[Exercise data — start]

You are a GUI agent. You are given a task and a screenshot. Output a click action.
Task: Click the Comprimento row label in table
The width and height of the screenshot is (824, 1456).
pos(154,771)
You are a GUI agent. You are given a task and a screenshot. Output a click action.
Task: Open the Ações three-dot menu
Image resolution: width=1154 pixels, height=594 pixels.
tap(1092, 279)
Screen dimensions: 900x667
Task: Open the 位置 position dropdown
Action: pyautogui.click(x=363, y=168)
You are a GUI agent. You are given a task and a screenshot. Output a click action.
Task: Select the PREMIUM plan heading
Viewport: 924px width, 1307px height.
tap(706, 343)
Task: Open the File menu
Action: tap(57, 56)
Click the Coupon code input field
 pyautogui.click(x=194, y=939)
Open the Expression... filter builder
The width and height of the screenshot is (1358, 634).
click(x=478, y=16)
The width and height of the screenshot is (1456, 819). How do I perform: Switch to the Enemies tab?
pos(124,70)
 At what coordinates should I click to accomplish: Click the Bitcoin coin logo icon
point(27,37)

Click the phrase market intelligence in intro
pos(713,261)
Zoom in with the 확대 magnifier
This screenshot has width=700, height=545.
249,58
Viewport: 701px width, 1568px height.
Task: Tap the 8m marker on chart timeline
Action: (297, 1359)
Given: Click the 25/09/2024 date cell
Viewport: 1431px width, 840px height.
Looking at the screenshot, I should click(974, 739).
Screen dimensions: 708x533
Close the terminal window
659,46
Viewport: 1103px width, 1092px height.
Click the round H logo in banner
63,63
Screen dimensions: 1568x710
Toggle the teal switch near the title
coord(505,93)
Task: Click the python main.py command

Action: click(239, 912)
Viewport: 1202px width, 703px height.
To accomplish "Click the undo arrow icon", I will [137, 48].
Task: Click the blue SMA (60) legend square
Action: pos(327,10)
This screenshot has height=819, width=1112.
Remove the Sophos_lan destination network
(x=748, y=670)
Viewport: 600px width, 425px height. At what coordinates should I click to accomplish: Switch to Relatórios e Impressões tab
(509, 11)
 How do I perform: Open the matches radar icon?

[Exercise data — finish]

— Your goal —
The lines to extract from the data above begin with the line containing "Task: Click the Comprimento" and end with the line containing "Given: Click the 25/09/2024 date cell". Extract them exactly, including both.

— Output of the exercise —
Task: Click the Comprimento row label in table
The width and height of the screenshot is (824, 1456).
pos(154,771)
You are a GUI agent. You are given a task and a screenshot. Output a click action.
Task: Open the Ações three-dot menu
Image resolution: width=1154 pixels, height=594 pixels.
tap(1092, 279)
Screen dimensions: 900x667
Task: Open the 位置 position dropdown
Action: pyautogui.click(x=363, y=168)
You are a GUI agent. You are given a task and a screenshot. Output a click action.
Task: Select the PREMIUM plan heading
Viewport: 924px width, 1307px height.
tap(706, 343)
Task: Open the File menu
Action: tap(57, 56)
Click the Coupon code input field
 pyautogui.click(x=194, y=939)
Open the Expression... filter builder
The width and height of the screenshot is (1358, 634).
click(x=478, y=16)
The width and height of the screenshot is (1456, 819). How do I perform: Switch to the Enemies tab?
pos(124,70)
 At what coordinates should I click to accomplish: Click the Bitcoin coin logo icon
point(27,37)

Click the phrase market intelligence in intro
pos(713,261)
Zoom in with the 확대 magnifier
This screenshot has width=700, height=545.
249,58
Viewport: 701px width, 1568px height.
Task: Tap the 8m marker on chart timeline
Action: (297, 1359)
Given: Click the 25/09/2024 date cell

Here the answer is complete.